This story originally appeared at Truthdig. Robert Scheer is the author of The Great American Stickup: How Reagan Republicans and Clinton Democrats Enriched Wall Street While Mugging Main Street (Nation Books).
The sight of Bill Clinton back on the White House podium defending tax cuts for the super-rich was more a sick joke than a serious amplification of economic policy. How desperate is the current president that he would turn to the great triangulator, who opened the floodgates to banking greed, for validation of the sorry opportunistic hodgepodge that passes for this administration’s economic policy? A policy designed and implemented by the same Clinton-era holdovers whose radical deregulation of the financial industry created this mess in the first place.
As a candidate running against Hillary Clinton, Barack Obama quite accurately excoriated the economic policies of the Clinton years when the Democratic president united with congressional Republicans, led by Senate Banking Committee Chairman Phil Gramm, to obliterate sensible regulations of the New Deal. The result, as candidate Obama noted in March 2008, has been chaos:
“Unfortunately, instead of establishing a 21st century regulatory framework, we simply dismantled the old one—aided by a legal but corrupt bargain in which campaign money all too often shaped policy and watered down oversight. In doing so, we encouraged a winner-take-all, anything-goes environment that helped foster devastating dislocations in our economy.”
These dislocations were authorized when Clinton signed off on the Gramm-Leach-Bliley Act, which reversed the Glass-Steagall Act’s separation between the high rollers of investment banking and the properly conservative, insured and regulated activities of commercial banks entrusted with the life savings of ordinary folks. With a stroke of a pen that he then presented as a gift to Citigroup CEO Sandy Weill, Clinton opened the door to the too-big-to-fail monstrosities that have caused so much misery.
Back in 1999, even though he had been warned of the coming financial instability, foreshadowed by the collapse of Long-Term Capital Management, Clinton was giddy in signing the bill: “Over the past seven years we have tried to modernize the economy,” he enthused. “And today what we are doing is modernizing the financial services industry, tearing down those antiquated laws and granting banks significant new authority.”
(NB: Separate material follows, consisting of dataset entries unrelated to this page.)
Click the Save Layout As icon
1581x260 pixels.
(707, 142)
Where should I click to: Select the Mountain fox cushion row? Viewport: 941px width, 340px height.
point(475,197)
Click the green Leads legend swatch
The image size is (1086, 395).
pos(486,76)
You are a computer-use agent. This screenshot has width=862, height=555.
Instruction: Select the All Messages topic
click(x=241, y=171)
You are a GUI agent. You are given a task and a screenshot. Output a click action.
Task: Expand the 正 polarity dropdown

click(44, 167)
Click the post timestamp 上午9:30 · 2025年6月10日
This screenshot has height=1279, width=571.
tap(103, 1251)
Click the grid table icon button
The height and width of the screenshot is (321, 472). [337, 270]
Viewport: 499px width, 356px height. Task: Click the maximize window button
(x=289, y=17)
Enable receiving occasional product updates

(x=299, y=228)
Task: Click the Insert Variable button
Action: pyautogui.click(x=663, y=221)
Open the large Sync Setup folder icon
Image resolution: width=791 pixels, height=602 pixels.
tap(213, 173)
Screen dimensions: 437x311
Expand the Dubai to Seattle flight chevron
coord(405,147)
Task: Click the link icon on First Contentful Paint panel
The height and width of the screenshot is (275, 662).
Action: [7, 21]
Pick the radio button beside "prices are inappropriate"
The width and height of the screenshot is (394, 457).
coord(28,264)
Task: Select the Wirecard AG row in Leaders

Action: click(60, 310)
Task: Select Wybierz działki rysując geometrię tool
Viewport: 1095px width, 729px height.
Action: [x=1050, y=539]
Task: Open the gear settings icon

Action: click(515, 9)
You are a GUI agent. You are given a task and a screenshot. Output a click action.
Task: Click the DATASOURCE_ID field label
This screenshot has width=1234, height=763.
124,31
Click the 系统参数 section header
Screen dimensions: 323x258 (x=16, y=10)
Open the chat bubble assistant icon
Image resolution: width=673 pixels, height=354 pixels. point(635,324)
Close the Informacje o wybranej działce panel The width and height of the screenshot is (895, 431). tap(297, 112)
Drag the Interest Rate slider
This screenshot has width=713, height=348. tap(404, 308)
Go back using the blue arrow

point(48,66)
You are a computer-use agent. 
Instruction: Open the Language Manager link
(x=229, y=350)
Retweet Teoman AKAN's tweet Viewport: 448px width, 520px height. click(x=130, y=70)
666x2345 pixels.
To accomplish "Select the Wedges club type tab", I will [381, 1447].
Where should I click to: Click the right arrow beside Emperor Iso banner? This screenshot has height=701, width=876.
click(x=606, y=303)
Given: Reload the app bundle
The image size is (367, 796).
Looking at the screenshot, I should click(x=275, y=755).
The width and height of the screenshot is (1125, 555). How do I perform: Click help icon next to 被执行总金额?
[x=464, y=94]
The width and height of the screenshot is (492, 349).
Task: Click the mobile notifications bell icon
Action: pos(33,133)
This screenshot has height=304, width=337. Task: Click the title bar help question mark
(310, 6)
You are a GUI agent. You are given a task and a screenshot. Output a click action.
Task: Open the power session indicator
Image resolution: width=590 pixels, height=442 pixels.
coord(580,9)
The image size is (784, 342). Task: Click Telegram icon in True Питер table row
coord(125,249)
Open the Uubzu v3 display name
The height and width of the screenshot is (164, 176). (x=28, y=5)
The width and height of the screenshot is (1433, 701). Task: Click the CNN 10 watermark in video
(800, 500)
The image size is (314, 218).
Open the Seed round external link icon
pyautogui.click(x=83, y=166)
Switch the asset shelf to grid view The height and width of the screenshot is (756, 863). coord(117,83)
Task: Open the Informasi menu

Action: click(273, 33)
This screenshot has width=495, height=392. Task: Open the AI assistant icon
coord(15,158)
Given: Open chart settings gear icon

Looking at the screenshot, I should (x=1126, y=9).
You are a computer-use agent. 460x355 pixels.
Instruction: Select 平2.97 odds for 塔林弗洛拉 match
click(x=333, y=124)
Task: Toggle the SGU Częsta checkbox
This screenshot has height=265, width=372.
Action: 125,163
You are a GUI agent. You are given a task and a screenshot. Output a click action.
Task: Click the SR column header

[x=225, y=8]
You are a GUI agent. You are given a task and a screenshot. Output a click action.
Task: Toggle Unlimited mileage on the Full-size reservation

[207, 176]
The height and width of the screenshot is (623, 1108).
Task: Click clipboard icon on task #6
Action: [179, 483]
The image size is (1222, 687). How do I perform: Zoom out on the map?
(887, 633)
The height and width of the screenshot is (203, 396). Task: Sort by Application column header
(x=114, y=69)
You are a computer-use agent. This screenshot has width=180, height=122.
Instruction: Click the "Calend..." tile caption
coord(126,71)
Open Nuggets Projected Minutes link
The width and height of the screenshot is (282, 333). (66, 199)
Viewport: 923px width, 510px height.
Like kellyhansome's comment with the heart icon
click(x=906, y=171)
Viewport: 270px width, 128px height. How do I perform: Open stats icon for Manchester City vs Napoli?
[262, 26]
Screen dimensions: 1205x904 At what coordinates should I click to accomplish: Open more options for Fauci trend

A year later Clinton signed off on the Commodity Futures Modernization Act, advanced most fiercely by his treasury secretary, Lawrence Summers, who has been the dominant personality setting economic policy for Obama. Titles 3 and 4 of that act summarily exempted from the surveillance of any existing regulatory agency or laws all of the newfangled financial gimmicks—the collateralized debt obligations and credit default swaps—that have proved so toxic to the jobs and homes of tens of millions of Americans.
In his rambling and somewhat incoherent comments on the economy at the White House last week, Clinton attempted to explain away the failure of the banks to use the money that the government has made available to them to shore up housing and create jobs. As an aside, in commenting on community banks, Clinton touched on the mortgage security mess that his law enabled, but he still doesn’t seem to get his connection with the problem: “…some of them may have a few mortgage issues unresolved, most of that mortgage debt has been offloaded to Fannie Mae and Freddie Mac or has vanished into the cyber-sphere with those securitized subprime mortgages. I don’t like the securities, but they happened.”